With multi-cloud, the world is your oyster
It’s worth for a moment pausing to take into account the benefits of hybrid cloud first. Hybrid cloud lets organisations take advantage of the scalability that the public cloud offers. It also lets businesses share resources and migrate between public and private clouds to take advantage of resource costs and network traffic levels which are often in flux.
That all said, with multi-cloud, the world becomes your oyster. A multi-cloud approach provides the most comprehensive mix of public and private clouds, and they don’t necessarily need to be integrated, unlike hybrid cloud. Moreover, businesses today don’t have to be locked in to one provider. Certain platforms are built on open-source technologies like OpenStack, which are widely supported by a range of cloud service providers and vendors such as OVH. At the very least, opting for an open cloud gives businesses an extra element of flexibility.
From speaking to our customers at OVH, combining on-premise and cloud infrastructure with a multi-cloud strategy has allowed them to connect to networks in a totally isolated and secure way, via numerous points of presence around the world.
What’s more, I’ve noticed how it has allowed organisations to shift to the cloud at their own pace and take a flexible approach – all while responding to their strategic objectives. This means businesses can control and run an application, workload, or data on any cloud (public, private and hybrid) based on their individual technical requirements.
While there are many benefits of a multi-cloud strategy, naturally with new process come new challenges. Multiple cloud platforms can open up a wider range of possible vulnerabilities. Thus, they require extra effort to gain effective security, governance and compliance.

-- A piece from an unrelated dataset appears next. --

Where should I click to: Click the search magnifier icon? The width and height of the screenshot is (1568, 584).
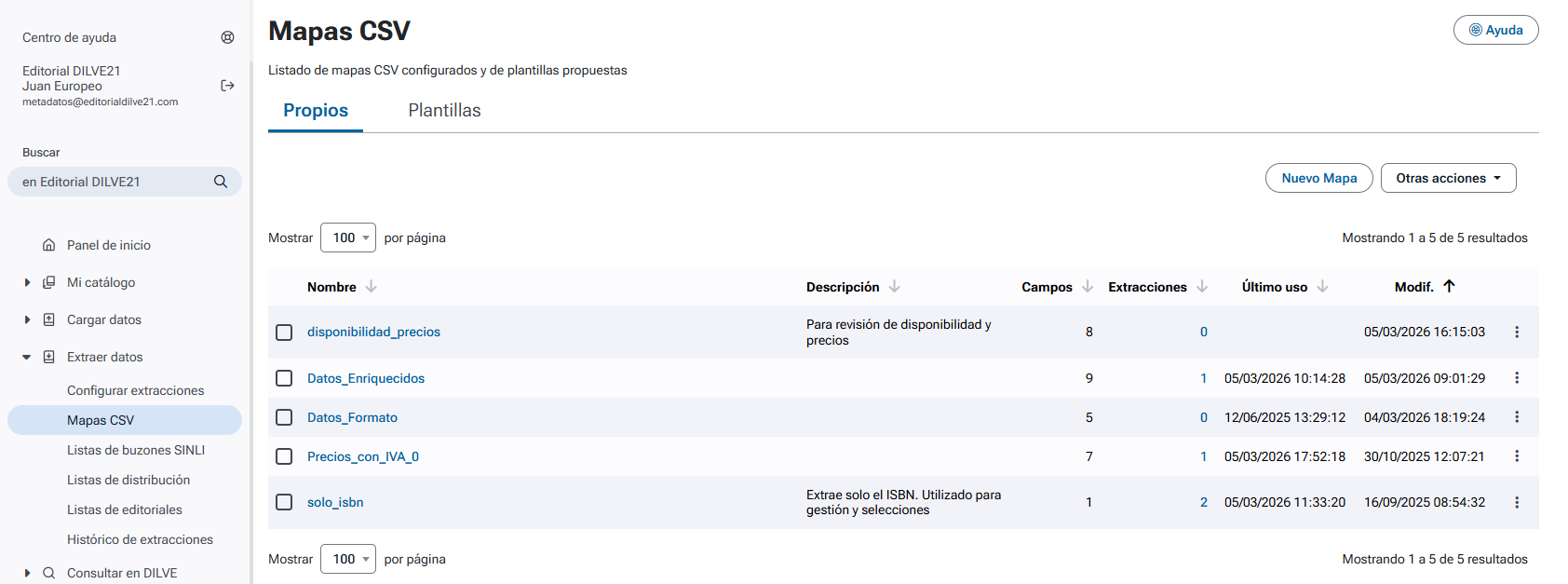[221, 182]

Today, however, businesses can take back an element of control and issues can be offset with thorough training for employees on security requirements. For example, organisations can roll out mandatory IT staff training about how to avoid failures in protection and what the reaction to a security breach or data loss should be.
Therefore, successful multi-cloud security requires embracing cloud-based offerings capable of providing continuous verification, analytics, and governance throughout your software delivery and operations processes.
Another point to consider when opting for cloud diversity is maintaining control of your budget. In order to ensure maximum efficiency with a multi-cloud strategy, it can be useful to have an internal team that can consolidate data and provide a cost/benefit analysis for the organisation. It’s also important to monitor cloud spends and finetune them depending on current and upcoming projects.
Whichever way you cut it, cloud adoption is not a matter of it, but when. Importantly, if a business is undergoing change, there are a myriad of cloud environments to help organisations manage that change. As technology continues to advance, cloud infrastructure will become a mandatory requirement for organisations of all sizes to develop and grow. To cater to every organisations’ changing needs, we’re increasingly advocating a multi-cloud approach that will allow businesses to achieve their digital transformation needs.